INSTRUCTIONS FOR THE TASK - From the listing below, output only the lines starting at the line that has "The image size is (245, 379)." and ending at the line that has "You are a computer-use agent. Image resolution: width=1403", exactly as they appear, ends included.
== DATA SHOWN
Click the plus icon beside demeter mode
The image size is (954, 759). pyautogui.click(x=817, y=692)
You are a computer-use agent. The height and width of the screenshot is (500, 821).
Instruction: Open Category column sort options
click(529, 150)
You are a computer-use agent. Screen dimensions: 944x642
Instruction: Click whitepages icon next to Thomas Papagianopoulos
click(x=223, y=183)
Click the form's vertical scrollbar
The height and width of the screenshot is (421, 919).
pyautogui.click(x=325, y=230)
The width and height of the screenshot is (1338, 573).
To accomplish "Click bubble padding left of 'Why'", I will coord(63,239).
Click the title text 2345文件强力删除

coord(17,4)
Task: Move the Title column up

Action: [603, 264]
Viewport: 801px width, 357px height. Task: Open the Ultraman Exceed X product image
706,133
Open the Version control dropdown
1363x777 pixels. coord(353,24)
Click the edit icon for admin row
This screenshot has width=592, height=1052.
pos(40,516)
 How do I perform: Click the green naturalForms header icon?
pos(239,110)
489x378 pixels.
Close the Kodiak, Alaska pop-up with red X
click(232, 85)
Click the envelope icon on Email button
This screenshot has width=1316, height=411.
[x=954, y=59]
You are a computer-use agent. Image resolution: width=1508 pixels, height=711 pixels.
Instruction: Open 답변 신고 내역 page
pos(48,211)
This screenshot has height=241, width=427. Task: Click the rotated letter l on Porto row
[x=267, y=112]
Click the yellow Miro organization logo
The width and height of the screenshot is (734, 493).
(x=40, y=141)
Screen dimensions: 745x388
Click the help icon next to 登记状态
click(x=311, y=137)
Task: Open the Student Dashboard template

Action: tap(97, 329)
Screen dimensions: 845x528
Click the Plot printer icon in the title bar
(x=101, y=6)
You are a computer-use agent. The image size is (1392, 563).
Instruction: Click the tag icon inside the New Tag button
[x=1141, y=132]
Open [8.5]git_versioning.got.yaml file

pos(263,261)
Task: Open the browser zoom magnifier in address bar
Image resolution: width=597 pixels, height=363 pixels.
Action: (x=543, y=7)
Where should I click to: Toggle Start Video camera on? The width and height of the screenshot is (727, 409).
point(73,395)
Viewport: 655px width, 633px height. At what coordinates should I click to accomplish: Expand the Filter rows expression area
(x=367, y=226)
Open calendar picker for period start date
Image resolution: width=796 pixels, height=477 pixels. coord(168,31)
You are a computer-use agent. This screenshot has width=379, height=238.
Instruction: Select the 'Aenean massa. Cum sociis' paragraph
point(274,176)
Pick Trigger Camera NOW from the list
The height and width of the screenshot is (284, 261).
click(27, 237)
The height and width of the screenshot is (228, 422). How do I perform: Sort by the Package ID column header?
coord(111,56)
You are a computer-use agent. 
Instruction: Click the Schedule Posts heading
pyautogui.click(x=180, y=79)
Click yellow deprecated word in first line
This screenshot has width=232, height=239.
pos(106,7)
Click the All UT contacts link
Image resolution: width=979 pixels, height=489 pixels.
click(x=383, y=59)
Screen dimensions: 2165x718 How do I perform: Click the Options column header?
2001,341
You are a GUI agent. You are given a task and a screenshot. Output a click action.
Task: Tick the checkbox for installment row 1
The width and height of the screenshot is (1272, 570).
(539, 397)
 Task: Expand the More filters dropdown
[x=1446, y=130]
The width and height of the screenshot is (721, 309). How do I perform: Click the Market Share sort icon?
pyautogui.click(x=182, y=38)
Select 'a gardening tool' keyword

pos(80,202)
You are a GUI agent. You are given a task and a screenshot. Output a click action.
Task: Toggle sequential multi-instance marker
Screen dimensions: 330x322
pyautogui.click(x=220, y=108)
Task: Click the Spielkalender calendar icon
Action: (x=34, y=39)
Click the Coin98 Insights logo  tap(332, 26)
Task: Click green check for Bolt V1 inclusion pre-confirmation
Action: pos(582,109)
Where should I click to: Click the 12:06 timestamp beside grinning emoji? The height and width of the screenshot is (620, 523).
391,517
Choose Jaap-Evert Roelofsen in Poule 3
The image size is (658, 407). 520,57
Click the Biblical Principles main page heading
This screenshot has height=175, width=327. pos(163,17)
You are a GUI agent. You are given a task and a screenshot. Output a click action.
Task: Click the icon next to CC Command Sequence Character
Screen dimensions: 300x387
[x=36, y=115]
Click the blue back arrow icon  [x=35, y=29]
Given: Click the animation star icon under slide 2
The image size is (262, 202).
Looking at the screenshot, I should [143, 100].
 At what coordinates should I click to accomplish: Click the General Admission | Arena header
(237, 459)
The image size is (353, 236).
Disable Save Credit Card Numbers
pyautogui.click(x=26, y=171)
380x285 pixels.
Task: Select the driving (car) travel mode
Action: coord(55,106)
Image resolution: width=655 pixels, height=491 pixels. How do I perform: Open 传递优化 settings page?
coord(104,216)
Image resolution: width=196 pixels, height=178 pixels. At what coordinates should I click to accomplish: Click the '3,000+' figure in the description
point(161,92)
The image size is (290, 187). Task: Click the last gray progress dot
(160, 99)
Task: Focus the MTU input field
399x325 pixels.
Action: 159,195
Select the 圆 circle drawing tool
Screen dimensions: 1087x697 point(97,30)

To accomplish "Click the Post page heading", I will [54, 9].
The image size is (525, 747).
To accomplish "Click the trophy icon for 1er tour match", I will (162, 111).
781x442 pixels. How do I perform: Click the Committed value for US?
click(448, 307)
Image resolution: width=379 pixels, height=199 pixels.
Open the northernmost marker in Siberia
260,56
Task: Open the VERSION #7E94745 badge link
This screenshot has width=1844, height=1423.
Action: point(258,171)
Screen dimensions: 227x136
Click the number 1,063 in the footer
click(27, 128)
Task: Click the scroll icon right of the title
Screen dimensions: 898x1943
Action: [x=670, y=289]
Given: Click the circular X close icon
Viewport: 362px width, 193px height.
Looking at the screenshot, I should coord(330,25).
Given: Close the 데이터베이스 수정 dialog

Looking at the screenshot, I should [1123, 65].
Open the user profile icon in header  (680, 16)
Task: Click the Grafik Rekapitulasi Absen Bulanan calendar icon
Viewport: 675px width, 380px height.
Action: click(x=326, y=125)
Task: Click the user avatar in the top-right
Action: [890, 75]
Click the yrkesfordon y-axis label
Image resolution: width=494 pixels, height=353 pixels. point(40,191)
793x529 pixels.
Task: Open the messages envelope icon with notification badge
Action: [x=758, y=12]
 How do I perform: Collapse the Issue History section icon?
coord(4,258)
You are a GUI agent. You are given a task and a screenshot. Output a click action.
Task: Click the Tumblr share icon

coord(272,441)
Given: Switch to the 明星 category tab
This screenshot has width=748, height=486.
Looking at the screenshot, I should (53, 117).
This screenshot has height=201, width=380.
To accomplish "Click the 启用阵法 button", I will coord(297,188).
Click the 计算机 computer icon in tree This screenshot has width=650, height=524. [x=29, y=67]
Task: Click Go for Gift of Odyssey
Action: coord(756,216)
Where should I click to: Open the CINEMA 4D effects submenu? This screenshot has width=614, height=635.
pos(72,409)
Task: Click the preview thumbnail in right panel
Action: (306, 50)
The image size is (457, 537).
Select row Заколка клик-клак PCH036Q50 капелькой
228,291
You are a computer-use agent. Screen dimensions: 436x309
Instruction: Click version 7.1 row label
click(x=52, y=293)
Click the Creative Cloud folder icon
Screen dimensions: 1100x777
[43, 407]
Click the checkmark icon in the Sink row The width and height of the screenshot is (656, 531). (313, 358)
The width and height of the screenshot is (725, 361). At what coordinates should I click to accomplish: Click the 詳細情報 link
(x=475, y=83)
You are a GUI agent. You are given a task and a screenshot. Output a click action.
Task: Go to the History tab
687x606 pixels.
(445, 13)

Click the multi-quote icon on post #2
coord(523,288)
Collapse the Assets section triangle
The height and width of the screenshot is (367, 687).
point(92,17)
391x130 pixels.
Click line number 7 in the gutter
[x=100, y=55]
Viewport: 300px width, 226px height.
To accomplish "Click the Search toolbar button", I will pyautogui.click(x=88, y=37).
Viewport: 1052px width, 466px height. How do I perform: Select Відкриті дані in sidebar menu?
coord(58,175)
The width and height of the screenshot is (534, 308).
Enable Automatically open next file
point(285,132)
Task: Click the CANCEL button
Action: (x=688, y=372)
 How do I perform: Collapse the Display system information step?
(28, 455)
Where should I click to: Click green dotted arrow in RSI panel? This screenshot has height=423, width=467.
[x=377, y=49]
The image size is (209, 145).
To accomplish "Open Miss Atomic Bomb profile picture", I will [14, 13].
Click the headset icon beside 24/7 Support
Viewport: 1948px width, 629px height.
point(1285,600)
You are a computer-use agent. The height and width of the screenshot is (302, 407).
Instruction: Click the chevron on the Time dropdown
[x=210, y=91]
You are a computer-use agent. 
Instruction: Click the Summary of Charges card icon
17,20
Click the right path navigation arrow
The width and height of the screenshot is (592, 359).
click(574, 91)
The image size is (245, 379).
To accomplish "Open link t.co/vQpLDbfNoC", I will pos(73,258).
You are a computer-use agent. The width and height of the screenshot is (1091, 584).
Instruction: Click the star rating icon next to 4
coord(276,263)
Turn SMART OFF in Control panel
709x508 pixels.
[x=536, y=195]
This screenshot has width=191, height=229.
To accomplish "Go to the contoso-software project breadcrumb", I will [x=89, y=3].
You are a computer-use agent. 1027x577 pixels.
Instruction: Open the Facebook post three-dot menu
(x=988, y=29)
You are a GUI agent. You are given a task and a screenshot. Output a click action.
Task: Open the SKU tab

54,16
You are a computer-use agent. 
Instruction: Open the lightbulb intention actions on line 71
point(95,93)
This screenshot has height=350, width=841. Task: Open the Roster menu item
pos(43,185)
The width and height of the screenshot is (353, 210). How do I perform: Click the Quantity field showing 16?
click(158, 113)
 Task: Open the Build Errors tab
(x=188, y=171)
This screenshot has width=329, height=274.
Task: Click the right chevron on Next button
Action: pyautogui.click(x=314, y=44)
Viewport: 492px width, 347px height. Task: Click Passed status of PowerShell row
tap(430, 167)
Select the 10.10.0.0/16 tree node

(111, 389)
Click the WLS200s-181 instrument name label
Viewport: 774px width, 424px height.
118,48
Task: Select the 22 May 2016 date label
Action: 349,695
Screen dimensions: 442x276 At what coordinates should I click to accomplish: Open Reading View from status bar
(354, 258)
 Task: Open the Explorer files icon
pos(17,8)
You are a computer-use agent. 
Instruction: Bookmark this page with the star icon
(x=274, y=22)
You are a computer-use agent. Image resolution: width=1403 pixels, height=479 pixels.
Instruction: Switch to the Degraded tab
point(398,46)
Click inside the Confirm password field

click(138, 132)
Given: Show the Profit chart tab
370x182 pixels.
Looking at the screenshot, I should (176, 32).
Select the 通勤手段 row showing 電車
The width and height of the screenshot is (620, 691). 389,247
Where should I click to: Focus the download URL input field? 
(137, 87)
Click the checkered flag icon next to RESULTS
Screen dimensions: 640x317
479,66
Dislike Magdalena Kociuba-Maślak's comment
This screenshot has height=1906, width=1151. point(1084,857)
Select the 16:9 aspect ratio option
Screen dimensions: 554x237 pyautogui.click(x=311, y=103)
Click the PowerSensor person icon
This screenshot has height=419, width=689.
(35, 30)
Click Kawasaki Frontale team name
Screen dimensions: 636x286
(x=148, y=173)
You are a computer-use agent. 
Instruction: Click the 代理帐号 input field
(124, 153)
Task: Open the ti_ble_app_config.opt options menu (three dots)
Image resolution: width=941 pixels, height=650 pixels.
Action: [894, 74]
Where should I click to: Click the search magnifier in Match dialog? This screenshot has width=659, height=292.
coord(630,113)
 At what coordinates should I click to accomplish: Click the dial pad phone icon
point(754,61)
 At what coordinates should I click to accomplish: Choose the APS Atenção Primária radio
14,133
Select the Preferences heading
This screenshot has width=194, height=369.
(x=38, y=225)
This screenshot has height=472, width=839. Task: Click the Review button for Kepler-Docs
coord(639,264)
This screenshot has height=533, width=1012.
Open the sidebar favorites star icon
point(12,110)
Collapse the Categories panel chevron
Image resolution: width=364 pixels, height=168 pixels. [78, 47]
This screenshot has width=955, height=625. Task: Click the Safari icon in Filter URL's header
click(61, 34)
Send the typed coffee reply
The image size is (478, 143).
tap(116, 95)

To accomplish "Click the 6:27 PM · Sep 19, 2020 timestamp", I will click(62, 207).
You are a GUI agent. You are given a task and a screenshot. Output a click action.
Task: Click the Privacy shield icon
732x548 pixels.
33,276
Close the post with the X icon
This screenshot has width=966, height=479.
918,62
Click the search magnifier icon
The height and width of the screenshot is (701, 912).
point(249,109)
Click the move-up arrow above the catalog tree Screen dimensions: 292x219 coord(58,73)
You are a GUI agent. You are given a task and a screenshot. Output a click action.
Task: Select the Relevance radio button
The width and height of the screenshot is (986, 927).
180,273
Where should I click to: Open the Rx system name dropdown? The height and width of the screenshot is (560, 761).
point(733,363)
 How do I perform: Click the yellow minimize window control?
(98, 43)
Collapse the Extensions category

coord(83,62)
====
EXERCISE RESPONSE -
The image size is (245, 379).
To accomplish "Open link t.co/vQpLDbfNoC", I will pos(73,258).
You are a computer-use agent. The width and height of the screenshot is (1091, 584).
Instruction: Click the star rating icon next to 4
coord(276,263)
Turn SMART OFF in Control panel
709x508 pixels.
[x=536, y=195]
This screenshot has width=191, height=229.
To accomplish "Go to the contoso-software project breadcrumb", I will [x=89, y=3].
You are a computer-use agent. 1027x577 pixels.
Instruction: Open the Facebook post three-dot menu
(x=988, y=29)
You are a GUI agent. You are given a task and a screenshot. Output a click action.
Task: Open the SKU tab

54,16
You are a computer-use agent. 
Instruction: Open the lightbulb intention actions on line 71
point(95,93)
This screenshot has height=350, width=841. Task: Open the Roster menu item
pos(43,185)
The width and height of the screenshot is (353, 210). How do I perform: Click the Quantity field showing 16?
click(158, 113)
 Task: Open the Build Errors tab
(x=188, y=171)
This screenshot has width=329, height=274.
Task: Click the right chevron on Next button
Action: pyautogui.click(x=314, y=44)
Viewport: 492px width, 347px height. Task: Click Passed status of PowerShell row
tap(430, 167)
Select the 10.10.0.0/16 tree node

(111, 389)
Click the WLS200s-181 instrument name label
Viewport: 774px width, 424px height.
118,48
Task: Select the 22 May 2016 date label
Action: 349,695
Screen dimensions: 442x276 At what coordinates should I click to accomplish: Open Reading View from status bar
(354, 258)
 Task: Open the Explorer files icon
pos(17,8)
You are a computer-use agent. 
Instruction: Bookmark this page with the star icon
(x=274, y=22)
You are a computer-use agent. Image resolution: width=1403 pixels, height=479 pixels.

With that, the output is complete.